Certain of the Underwriters or their affiliates have performed and may, from time to time in
the future, engage in transactions with or perform commercial and investment banking and advisory
services for the Company and its affiliates, for which they have received or will receive customary
fees and expenses. Certain affiliates of the Underwriters are lenders under the Companys bank
credit facilities, have committed financing to the Company for a 364-day senior
unsecured bridge loan facility entered into in June 2008, the
borrowings under which may be used to finance, in part, a special dividend to be paid pro rata to
holders of the Companys outstanding Class A common stock and Class B common stock (the Special
Dividend) prior to the Companys previously announced separation from Time Warner Inc. (Time
Warner), and are lenders to the Companys affiliates. Certain of the Underwriters or their
affiliates are acting as financial advisors to the Company or Time Warner on the Companys
separation from Time Warner, for which they have received or will receive fees under agreements
they have entered into with the Company or Time Warner, as the case may be.
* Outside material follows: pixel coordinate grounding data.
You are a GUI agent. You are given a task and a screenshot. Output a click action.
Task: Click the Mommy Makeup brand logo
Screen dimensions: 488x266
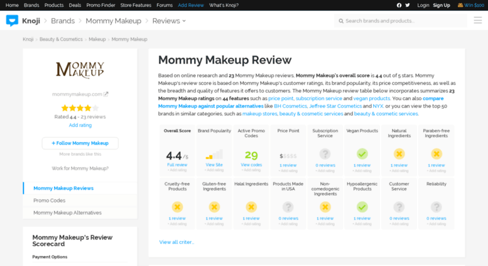(x=80, y=70)
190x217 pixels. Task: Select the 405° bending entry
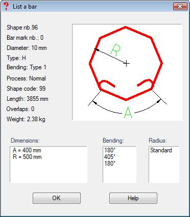click(x=110, y=157)
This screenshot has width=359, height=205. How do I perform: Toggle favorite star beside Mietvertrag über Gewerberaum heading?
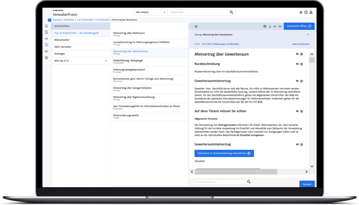click(302, 54)
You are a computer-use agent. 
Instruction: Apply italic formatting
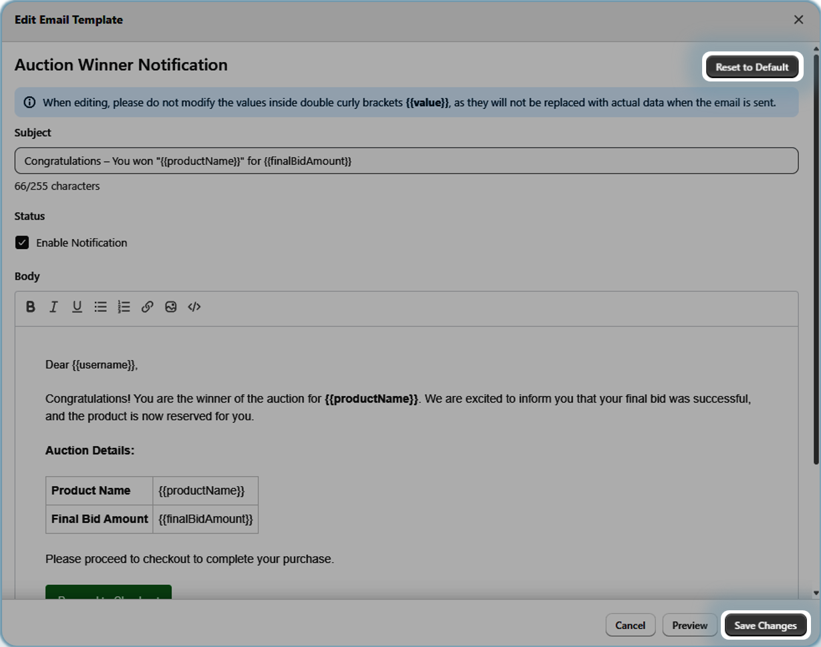[53, 307]
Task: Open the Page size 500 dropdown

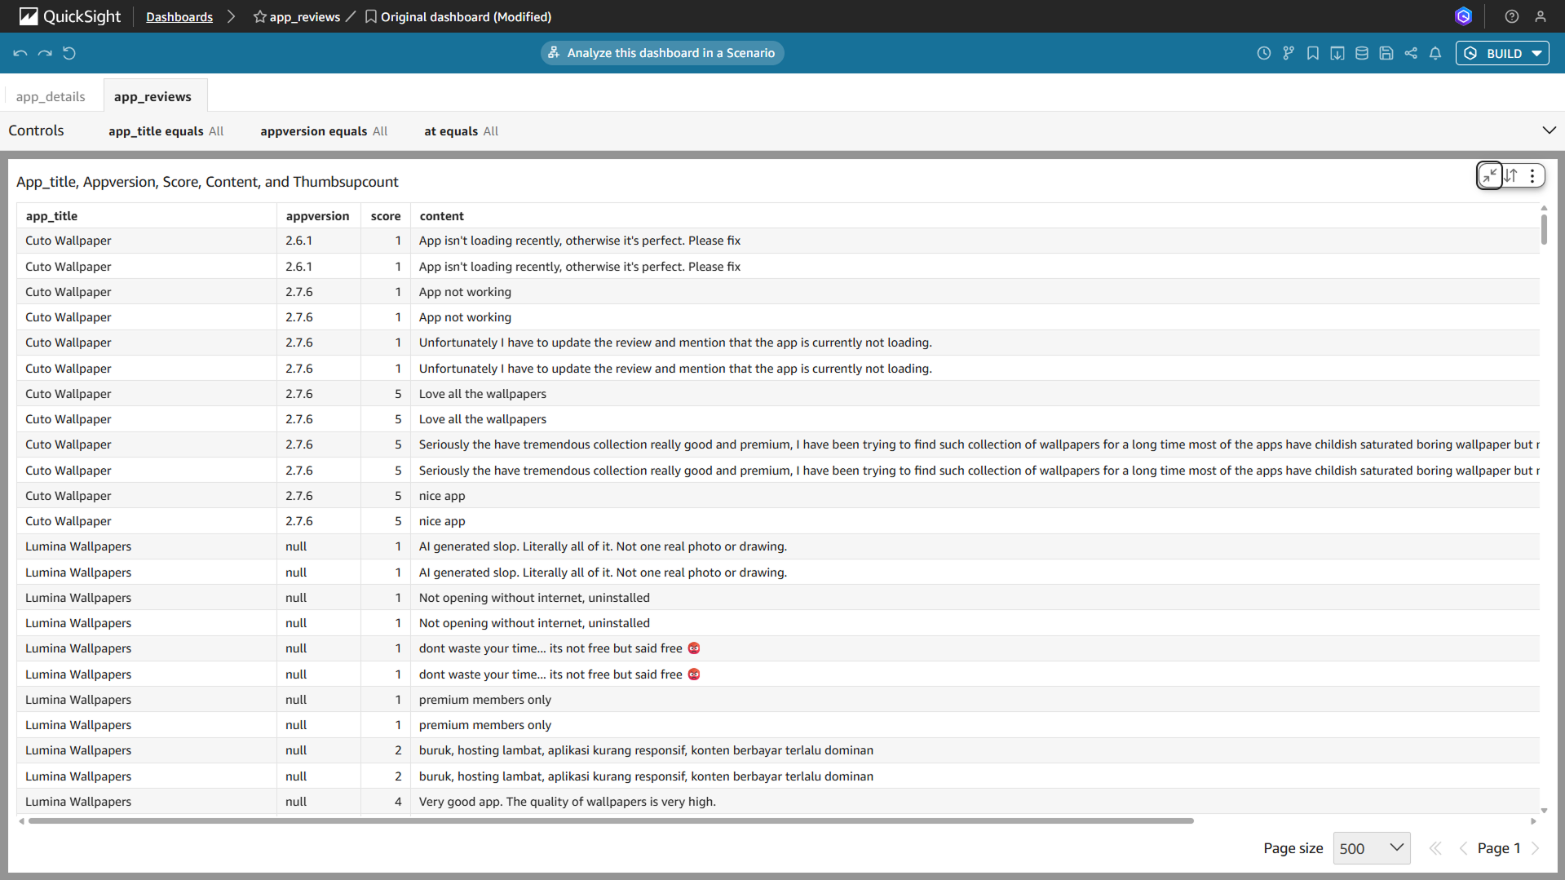Action: [1371, 848]
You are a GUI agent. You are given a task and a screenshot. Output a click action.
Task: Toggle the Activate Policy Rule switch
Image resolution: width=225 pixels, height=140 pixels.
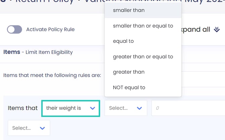point(14,29)
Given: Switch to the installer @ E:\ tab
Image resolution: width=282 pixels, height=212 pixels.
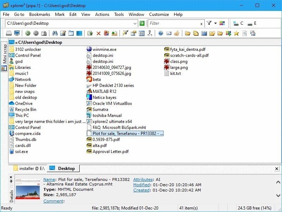Looking at the screenshot, I should click(29, 169).
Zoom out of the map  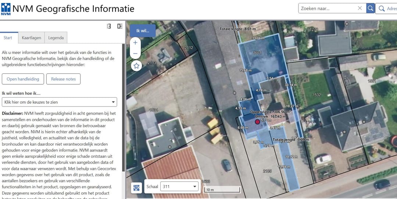136,54
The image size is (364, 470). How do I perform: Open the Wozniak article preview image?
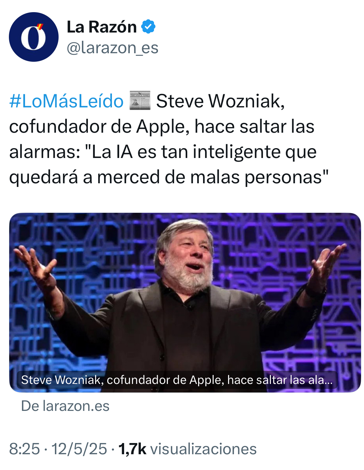[x=185, y=302]
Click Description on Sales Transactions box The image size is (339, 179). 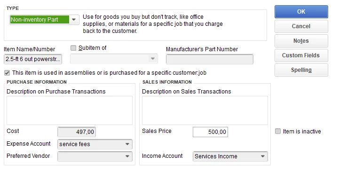205,110
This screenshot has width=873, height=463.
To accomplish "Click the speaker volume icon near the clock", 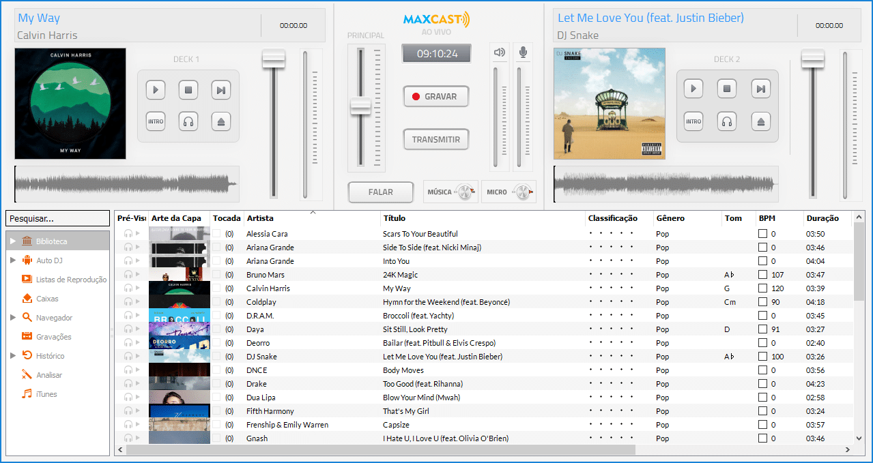I will (499, 52).
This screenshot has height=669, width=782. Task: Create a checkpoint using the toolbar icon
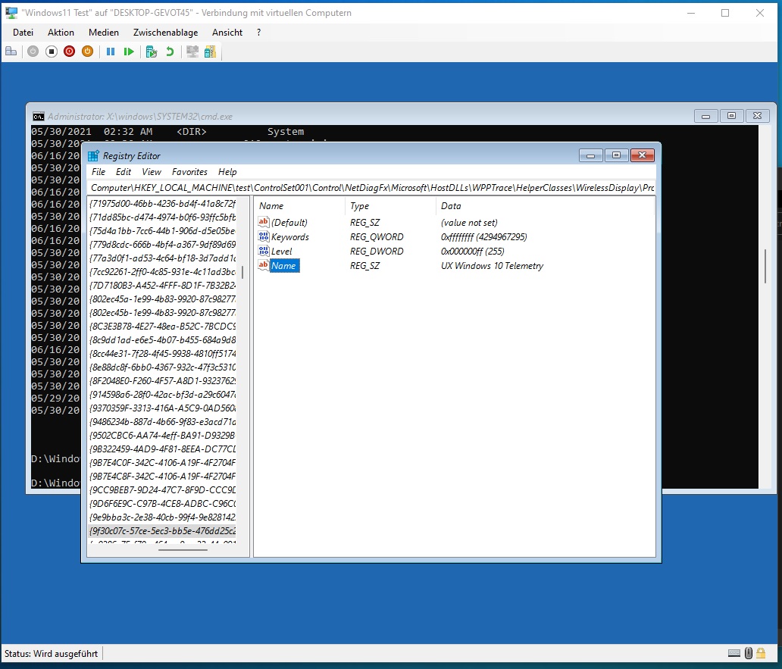click(x=152, y=52)
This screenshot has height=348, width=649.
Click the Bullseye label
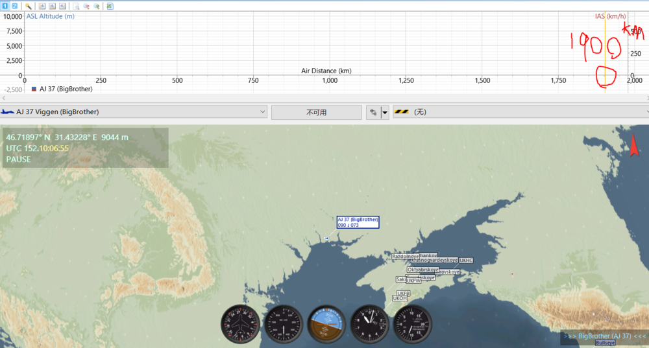(605, 343)
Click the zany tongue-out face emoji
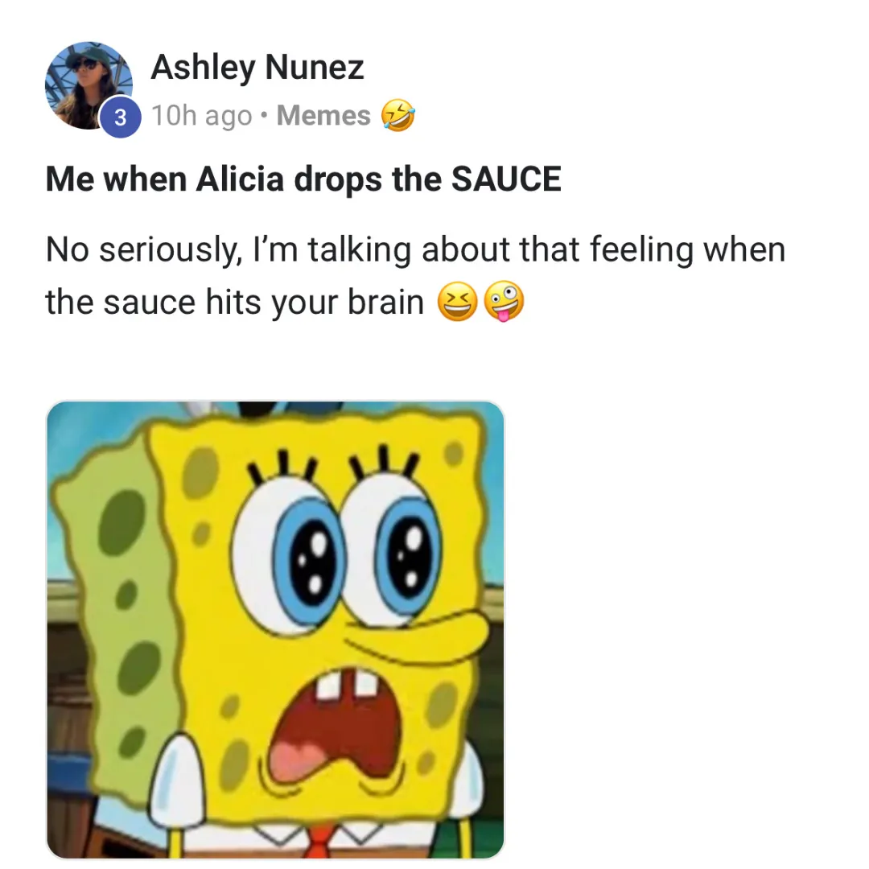The height and width of the screenshot is (869, 869). coord(504,302)
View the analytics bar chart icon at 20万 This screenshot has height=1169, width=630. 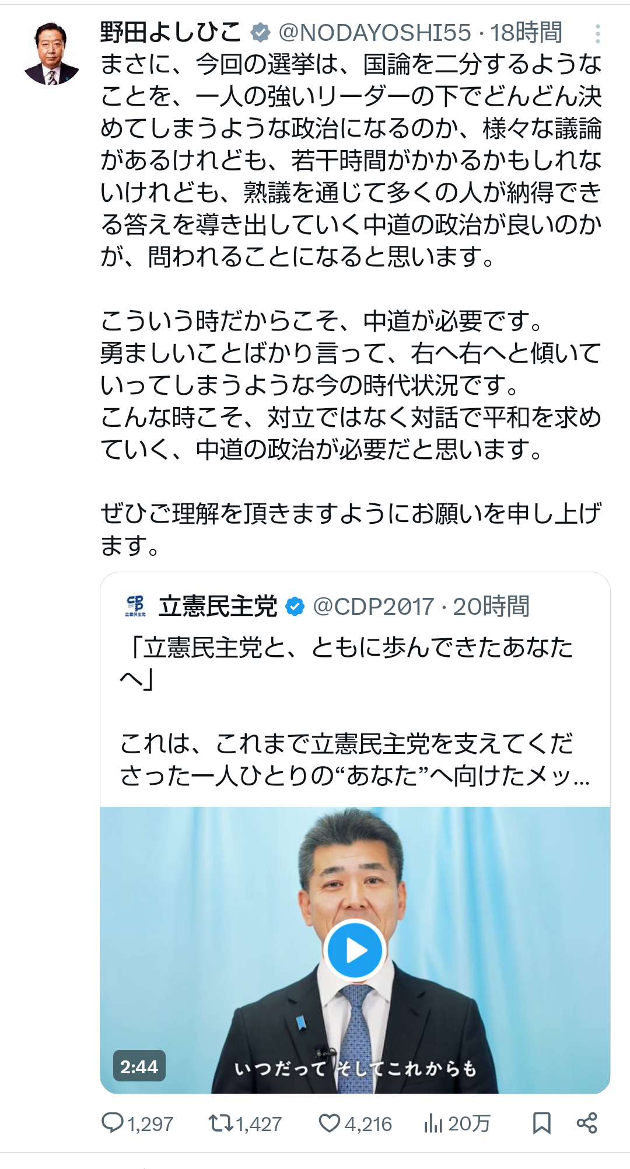tap(433, 1123)
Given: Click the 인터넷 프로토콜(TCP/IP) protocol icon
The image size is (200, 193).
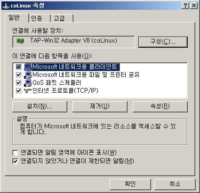Looking at the screenshot, I should (28, 90).
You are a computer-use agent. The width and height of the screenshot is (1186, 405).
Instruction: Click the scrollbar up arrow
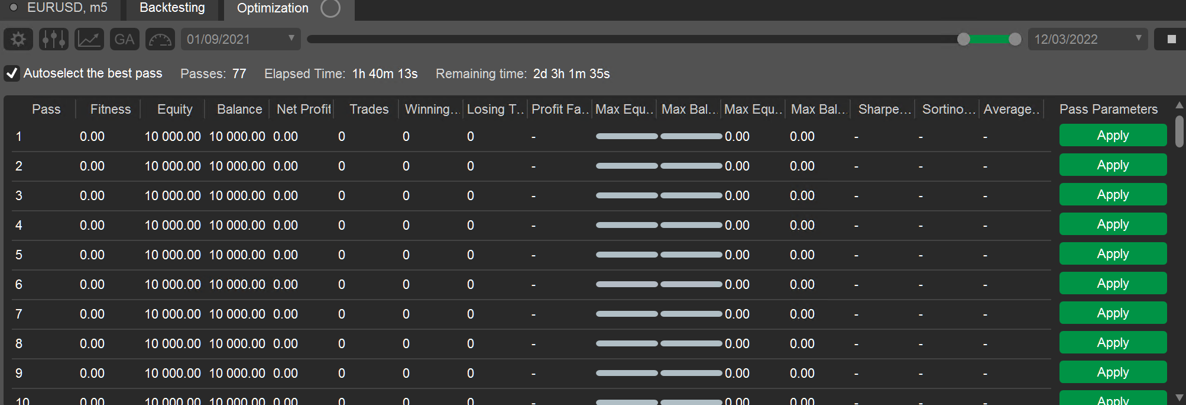coord(1179,105)
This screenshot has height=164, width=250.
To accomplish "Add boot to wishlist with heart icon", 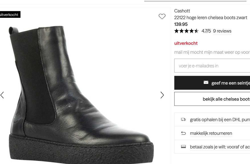I will 162,17.
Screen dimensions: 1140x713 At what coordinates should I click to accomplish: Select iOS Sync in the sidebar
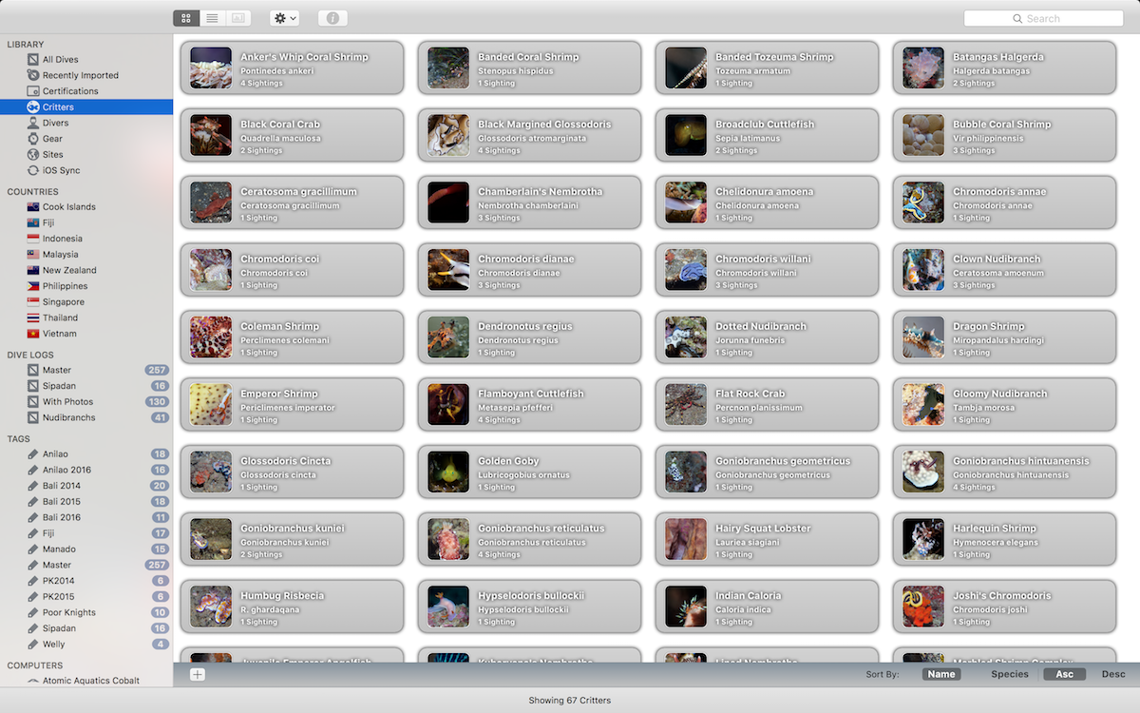coord(61,170)
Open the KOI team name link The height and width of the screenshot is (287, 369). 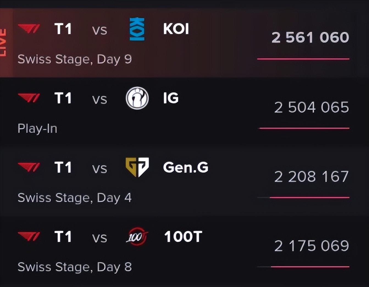tap(176, 29)
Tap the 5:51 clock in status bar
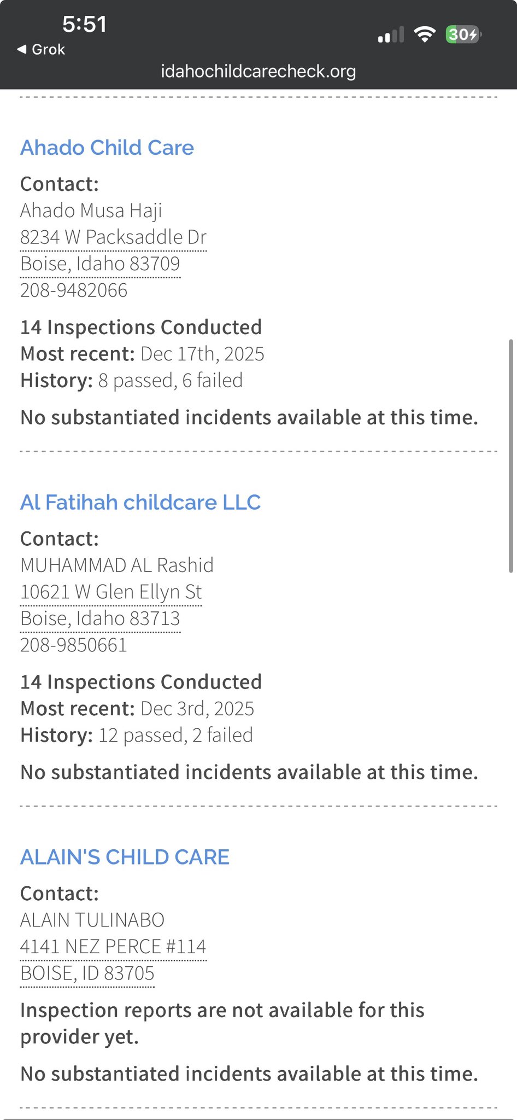The image size is (517, 1120). coord(84,24)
The Company intends to use the net proceeds from the issuance of the Debt Securities to fund,
in part, the Special Dividend. To the extent that this separation is not consummated and, as a
result, the Special Dividend is not declared, the Company will use the proceeds from the issuance
of the Debt Securities for general corporate purposes, including repayment of indebtedness. As a
result of this offering, the commitments of the lenders under the
Companys bridge loan facility were
reduced by $1.970 billion to $1.932 billion, which excludes the $138 million commitment of Lehman
Brothers Commercial Bank, due to the uncertainty of its ability to fund in light of the filing by
its parent company of a petition under Chapter 11 of the U.S. Bankruptcy Code, and the commitment
of Time Warner under the Companys two-year unsecured supplemental term loan facility was reduced
by $985 million to $1.535 billion.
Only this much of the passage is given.